What to produce:
Each line of the data should be given again exactly.
--- Records for processing ---
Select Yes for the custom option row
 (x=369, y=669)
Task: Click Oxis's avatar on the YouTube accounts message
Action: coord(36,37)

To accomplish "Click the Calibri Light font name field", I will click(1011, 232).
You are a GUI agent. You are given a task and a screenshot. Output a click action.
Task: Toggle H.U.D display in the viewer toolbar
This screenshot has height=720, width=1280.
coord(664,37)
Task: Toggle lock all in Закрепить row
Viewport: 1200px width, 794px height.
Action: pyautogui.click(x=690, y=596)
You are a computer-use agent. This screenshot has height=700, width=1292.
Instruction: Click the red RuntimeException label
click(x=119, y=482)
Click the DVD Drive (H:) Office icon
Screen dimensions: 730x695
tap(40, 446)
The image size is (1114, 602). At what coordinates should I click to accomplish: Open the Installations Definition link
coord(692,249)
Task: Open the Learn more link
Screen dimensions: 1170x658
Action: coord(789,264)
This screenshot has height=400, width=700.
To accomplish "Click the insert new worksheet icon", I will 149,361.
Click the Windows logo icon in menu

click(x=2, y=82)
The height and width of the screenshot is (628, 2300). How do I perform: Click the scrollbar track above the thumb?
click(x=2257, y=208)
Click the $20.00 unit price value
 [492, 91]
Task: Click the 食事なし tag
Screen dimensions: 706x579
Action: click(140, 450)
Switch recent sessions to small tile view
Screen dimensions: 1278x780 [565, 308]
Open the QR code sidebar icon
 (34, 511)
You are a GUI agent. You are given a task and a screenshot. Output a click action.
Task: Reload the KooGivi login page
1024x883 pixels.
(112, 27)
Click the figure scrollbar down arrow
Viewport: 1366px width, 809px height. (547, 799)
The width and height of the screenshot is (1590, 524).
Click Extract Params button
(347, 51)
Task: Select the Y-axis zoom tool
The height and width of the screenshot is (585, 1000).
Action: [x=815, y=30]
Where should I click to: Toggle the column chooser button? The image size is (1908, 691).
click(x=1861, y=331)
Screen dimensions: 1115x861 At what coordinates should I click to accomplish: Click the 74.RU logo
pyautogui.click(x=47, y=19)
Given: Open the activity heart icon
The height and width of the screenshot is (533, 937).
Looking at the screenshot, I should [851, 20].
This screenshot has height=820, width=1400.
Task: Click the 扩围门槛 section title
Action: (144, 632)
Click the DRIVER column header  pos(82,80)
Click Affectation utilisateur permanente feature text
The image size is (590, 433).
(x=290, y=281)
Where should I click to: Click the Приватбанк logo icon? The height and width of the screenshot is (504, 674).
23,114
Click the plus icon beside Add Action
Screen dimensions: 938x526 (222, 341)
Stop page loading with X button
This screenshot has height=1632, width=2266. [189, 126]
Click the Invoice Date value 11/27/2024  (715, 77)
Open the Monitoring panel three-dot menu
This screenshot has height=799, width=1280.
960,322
---
Task result:
Select Yes for the custom option row
 (x=369, y=669)
Task: Click Oxis's avatar on the YouTube accounts message
Action: coord(36,37)

To accomplish "Click the Calibri Light font name field", I will click(1011, 232).
You are a GUI agent. You are given a task and a screenshot. Output a click action.
Task: Toggle H.U.D display in the viewer toolbar
This screenshot has height=720, width=1280.
coord(664,37)
Task: Toggle lock all in Закрепить row
Viewport: 1200px width, 794px height.
Action: pyautogui.click(x=690, y=596)
You are a computer-use agent. This screenshot has height=700, width=1292.
Instruction: Click the red RuntimeException label
click(x=119, y=482)
Click the DVD Drive (H:) Office icon
Screen dimensions: 730x695
tap(40, 446)
The image size is (1114, 602). At what coordinates should I click to accomplish: Open the Installations Definition link
coord(692,249)
Task: Open the Learn more link
Screen dimensions: 1170x658
Action: coord(789,264)
This screenshot has height=400, width=700.
To accomplish "Click the insert new worksheet icon", I will 149,361.
Click the Windows logo icon in menu

click(x=2, y=82)
The height and width of the screenshot is (628, 2300). How do I perform: Click the scrollbar track above the thumb?
click(x=2257, y=208)
Click the $20.00 unit price value
 [492, 91]
Task: Click the 食事なし tag
Screen dimensions: 706x579
Action: click(140, 450)
Switch recent sessions to small tile view
Screen dimensions: 1278x780 [565, 308]
Open the QR code sidebar icon
 (34, 511)
You are a GUI agent. You are given a task and a screenshot. Output a click action.
Task: Reload the KooGivi login page
1024x883 pixels.
(112, 27)
Click the figure scrollbar down arrow
Viewport: 1366px width, 809px height. (547, 799)
The width and height of the screenshot is (1590, 524).
Click Extract Params button
(347, 51)
Task: Select the Y-axis zoom tool
The height and width of the screenshot is (585, 1000).
Action: [x=815, y=30]
Where should I click to: Toggle the column chooser button? The image size is (1908, 691).
click(x=1861, y=331)
Screen dimensions: 1115x861 At what coordinates should I click to accomplish: Click the 74.RU logo
pyautogui.click(x=47, y=19)
Given: Open the activity heart icon
The height and width of the screenshot is (533, 937).
Looking at the screenshot, I should [851, 20].
This screenshot has height=820, width=1400.
Task: Click the 扩围门槛 section title
Action: (144, 632)
Click the DRIVER column header  pos(82,80)
Click Affectation utilisateur permanente feature text
The image size is (590, 433).
(x=290, y=281)
Where should I click to: Click the Приватбанк logo icon? The height and width of the screenshot is (504, 674).
23,114
Click the plus icon beside Add Action
Screen dimensions: 938x526 (222, 341)
Stop page loading with X button
This screenshot has height=1632, width=2266. [189, 126]
Click the Invoice Date value 11/27/2024  (715, 77)
Open the Monitoring panel three-dot menu
This screenshot has height=799, width=1280.
960,322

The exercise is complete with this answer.